Hot (inside) and Cold (outside)
This Saturday the weather was beautiful and we accomplished a lot with the help of a surprise volunteer group from the University of Maryland’s Social Justice Initiatives program, a part of TerpCorp that engages students in the community to address current issues facing society:
We finished putting the plastic covering on all of the hoophouses!
Here are some of the New Urban Farmer trainees enclosing the last hoophouse. We install plastic for the fall and winter months to keep the plants warm. In order to minimize our carbon footprint, we’ll be using a geothermal heating system, instead of electric heaters, during the coldest months.
Open for business! (Great functioning doors have been installed on the hoophouses as well.)
Let’s step inside to see what’s growing:
The plants are flaunting their colours, in harmony with the autumn theme.
The swiss chard is towering above the other plants.
A volunteer watering the plants in hoophouse number 3. The plants need to be watered more often now that the plastic has been installed, causing it to be much warmer inside by retaining heat from the sun.
We harvested 25 lbs of this spring lettuce mix last week and sold it to Busboys and Poets, a restaurant in Washington, DC that is part of the Think Local First movement. This image of spring mix would make beautiful holiday wrapping paper, wouldn’t it?
A miniature forest of kale and swiss chard.
Even though the days are chilly, the hoophouses become so hot and steamy inside during the warmest hours of the day (10 am – 3 pm) that we need to ventilate them. To let in cooler air, we prop wooden wedges to separate the layers of plastic and create 3-4 ventilation windows in the ceilings.
Two of our volunteers figuring out the sturdiest way to saw a wedge for the hoophouse.
In hoophouse #4, we finished installing the sinks, so now we can wash and package our produce more efficiently. We are now selling produce to four restaurants in the DC, MD and Virginia areas: the University of Maryland Food Co-op, Cafe Green, Busboys and Poets and Eatonville.

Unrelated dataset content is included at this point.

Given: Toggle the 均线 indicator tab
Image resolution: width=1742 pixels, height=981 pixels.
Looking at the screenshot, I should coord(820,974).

Our regular volunteer Noel and two students from UMD picked worms out of the vermiculture to “recycle” them by putting them in a bin of fresh compost for them to rework. The harvested vermiculture is then redistributed to our plants as a topping and a “worm tea.” We typically spray our plants every 3-4 days with the tea, which has been brewed for 24 hours with a burlap bag full of worm castings.
With the help of a window screen we are able to sift the vermiculture into the wheelbarrow and gently remove the worms that remain on top.
Hoophouse # 4 is also the hoophouse in which we grow our sunflower and pea shoots. Before planting the seeds in coir (moisture absorbent shredded coconut skins), we soak them in water for 24 hours to help them sprout faster.
These are the sunflower seeds…
Here are Rose and Roy, two of the New Urban Farmers, turning compost. The temperature in the center of the compost should optimally be around 140 degrees Fahrenheit. If the temperature is below 140 degrees, the compost can be heated up by adding water and turning it. This speeds up the process of decomposition, thereby raising the temperature.
Vinnie Bevivino, our wonderful director, closing up after a hard day’s work.
See you at the farm next week!
Peace and Carrots,
Natalya and the ECOcrew
Wow! So much has happened in the last few weeks. The doors look awesome, and the greens have grown enormously! Can’t wait to see you all this Saturday.